------ RECORDS SHOWN ------
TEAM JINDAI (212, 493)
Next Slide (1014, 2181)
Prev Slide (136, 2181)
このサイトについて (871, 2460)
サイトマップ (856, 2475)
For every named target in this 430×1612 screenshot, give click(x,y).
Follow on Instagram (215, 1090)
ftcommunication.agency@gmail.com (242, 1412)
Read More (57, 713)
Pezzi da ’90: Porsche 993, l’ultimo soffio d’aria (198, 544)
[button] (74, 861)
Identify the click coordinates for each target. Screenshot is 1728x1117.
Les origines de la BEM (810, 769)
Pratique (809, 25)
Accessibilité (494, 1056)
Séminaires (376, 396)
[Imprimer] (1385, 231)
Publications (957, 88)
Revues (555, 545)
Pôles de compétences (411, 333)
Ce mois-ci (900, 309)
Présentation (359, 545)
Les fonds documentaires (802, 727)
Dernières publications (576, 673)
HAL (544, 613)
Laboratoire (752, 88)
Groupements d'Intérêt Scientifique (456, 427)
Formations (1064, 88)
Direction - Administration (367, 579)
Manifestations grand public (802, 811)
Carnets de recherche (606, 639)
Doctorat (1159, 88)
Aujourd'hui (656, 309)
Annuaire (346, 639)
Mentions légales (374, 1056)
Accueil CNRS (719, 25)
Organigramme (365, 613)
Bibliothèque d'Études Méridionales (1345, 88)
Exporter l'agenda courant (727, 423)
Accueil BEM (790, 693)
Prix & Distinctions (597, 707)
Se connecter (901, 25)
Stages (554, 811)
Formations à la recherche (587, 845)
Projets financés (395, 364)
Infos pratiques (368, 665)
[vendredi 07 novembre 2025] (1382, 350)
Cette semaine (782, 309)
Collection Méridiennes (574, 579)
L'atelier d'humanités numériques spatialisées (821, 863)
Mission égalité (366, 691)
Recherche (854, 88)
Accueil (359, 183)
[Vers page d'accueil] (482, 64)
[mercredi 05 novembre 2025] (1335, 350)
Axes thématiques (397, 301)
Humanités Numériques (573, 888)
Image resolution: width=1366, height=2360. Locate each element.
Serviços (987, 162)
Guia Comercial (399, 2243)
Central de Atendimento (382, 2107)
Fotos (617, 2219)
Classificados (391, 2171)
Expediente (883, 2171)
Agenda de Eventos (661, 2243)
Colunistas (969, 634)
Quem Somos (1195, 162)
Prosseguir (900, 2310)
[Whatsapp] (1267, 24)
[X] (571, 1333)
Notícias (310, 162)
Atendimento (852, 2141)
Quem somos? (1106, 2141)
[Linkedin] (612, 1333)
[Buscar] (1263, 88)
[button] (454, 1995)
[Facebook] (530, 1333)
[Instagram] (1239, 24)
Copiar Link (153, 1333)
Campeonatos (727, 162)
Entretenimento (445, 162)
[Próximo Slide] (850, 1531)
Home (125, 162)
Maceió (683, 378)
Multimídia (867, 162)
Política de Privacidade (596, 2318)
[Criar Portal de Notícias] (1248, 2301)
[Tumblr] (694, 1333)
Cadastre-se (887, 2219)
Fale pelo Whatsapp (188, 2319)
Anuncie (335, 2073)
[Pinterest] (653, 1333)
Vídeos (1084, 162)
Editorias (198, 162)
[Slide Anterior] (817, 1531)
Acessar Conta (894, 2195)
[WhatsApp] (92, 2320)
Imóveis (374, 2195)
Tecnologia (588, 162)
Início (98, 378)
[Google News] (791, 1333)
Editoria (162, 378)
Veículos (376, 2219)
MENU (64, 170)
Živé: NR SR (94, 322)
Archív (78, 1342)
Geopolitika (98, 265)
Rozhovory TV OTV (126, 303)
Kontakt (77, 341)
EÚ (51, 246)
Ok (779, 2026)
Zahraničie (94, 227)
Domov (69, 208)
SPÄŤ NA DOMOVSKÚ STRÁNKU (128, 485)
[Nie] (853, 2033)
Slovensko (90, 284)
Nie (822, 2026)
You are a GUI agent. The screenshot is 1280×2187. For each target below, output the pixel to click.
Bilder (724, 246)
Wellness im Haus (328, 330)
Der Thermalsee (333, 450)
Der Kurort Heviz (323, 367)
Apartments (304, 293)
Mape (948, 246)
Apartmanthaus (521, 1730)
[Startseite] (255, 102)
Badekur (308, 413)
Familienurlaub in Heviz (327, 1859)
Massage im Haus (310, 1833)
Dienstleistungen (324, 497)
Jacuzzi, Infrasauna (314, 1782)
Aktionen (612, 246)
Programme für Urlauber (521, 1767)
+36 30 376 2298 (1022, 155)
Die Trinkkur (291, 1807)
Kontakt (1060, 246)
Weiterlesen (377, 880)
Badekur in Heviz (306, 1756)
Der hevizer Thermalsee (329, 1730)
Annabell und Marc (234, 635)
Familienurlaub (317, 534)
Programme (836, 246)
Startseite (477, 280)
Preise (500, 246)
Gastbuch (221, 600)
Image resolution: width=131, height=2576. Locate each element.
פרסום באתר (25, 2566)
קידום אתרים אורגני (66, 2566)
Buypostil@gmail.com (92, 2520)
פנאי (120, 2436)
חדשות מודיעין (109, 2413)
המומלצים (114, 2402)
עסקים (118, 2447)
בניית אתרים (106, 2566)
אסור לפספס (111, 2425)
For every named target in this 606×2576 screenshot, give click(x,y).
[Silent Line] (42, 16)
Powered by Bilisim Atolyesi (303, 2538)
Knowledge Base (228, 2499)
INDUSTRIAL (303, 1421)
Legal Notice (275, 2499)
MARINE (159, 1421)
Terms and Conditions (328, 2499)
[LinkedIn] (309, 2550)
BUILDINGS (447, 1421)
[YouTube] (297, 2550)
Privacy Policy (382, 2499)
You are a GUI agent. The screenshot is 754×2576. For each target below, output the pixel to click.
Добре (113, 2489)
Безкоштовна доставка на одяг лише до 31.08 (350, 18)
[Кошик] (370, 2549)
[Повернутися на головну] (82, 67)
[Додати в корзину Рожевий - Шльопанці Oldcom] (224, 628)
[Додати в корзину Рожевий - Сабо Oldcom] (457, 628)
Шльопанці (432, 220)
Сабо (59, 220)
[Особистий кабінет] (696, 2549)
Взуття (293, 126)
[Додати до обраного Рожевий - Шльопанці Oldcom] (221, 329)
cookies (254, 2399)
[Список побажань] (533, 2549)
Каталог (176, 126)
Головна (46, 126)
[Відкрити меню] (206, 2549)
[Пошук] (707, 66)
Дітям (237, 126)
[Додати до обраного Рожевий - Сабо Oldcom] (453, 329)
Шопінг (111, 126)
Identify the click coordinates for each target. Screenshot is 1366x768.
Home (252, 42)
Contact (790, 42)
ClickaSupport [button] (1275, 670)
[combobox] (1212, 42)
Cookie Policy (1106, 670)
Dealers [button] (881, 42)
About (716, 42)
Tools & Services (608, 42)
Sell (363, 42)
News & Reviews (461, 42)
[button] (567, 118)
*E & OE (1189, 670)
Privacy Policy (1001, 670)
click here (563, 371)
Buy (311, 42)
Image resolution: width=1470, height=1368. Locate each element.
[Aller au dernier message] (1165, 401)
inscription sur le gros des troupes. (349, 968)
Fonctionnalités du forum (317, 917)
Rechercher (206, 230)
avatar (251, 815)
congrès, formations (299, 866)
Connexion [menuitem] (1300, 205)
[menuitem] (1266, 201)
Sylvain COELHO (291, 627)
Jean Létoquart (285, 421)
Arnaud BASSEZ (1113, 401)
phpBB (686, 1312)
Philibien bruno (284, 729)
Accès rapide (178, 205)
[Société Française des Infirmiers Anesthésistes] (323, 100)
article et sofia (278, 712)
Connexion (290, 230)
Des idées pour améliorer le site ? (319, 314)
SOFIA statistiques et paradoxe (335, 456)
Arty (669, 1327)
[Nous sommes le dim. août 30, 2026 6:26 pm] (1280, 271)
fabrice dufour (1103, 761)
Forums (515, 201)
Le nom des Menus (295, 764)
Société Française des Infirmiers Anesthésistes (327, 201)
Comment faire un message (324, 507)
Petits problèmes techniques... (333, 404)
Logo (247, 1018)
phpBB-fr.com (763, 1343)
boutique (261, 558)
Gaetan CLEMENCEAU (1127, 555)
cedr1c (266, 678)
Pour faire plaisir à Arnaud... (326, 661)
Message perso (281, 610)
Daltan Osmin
------
#### WHAT IS BEING ASKED
The lines above from the one containing "Wellness im Haus (328, 330)" through the one containing "Powered by Bilisim Atolyesi (303, 2538)" are to be set down exactly, and no others.

#### OUTPUT
Wellness im Haus (328, 330)
Der Thermalsee (333, 450)
Der Kurort Heviz (323, 367)
Apartments (304, 293)
Mape (948, 246)
Apartmanthaus (521, 1730)
[Startseite] (255, 102)
Badekur (308, 413)
Familienurlaub in Heviz (327, 1859)
Massage im Haus (310, 1833)
Dienstleistungen (324, 497)
Jacuzzi, Infrasauna (314, 1782)
Aktionen (612, 246)
Programme für Urlauber (521, 1767)
+36 30 376 2298 (1022, 155)
Die Trinkkur (291, 1807)
Kontakt (1060, 246)
Weiterlesen (377, 880)
Badekur in Heviz (306, 1756)
Der hevizer Thermalsee (329, 1730)
Annabell und Marc (234, 635)
Familienurlaub (317, 534)
Programme (836, 246)
Startseite (477, 280)
Preise (500, 246)
Gastbuch (221, 600)
Image resolution: width=131, height=2576. Locate each element.
פרסום באתר (25, 2566)
קידום אתרים אורגני (66, 2566)
Buypostil@gmail.com (92, 2520)
פנאי (120, 2436)
חדשות מודיעין (109, 2413)
המומלצים (114, 2402)
עסקים (118, 2447)
בניית אתרים (106, 2566)
אסור לפספס (111, 2425)
For every named target in this 606×2576 screenshot, give click(x,y).
[Silent Line] (42, 16)
Powered by Bilisim Atolyesi (303, 2538)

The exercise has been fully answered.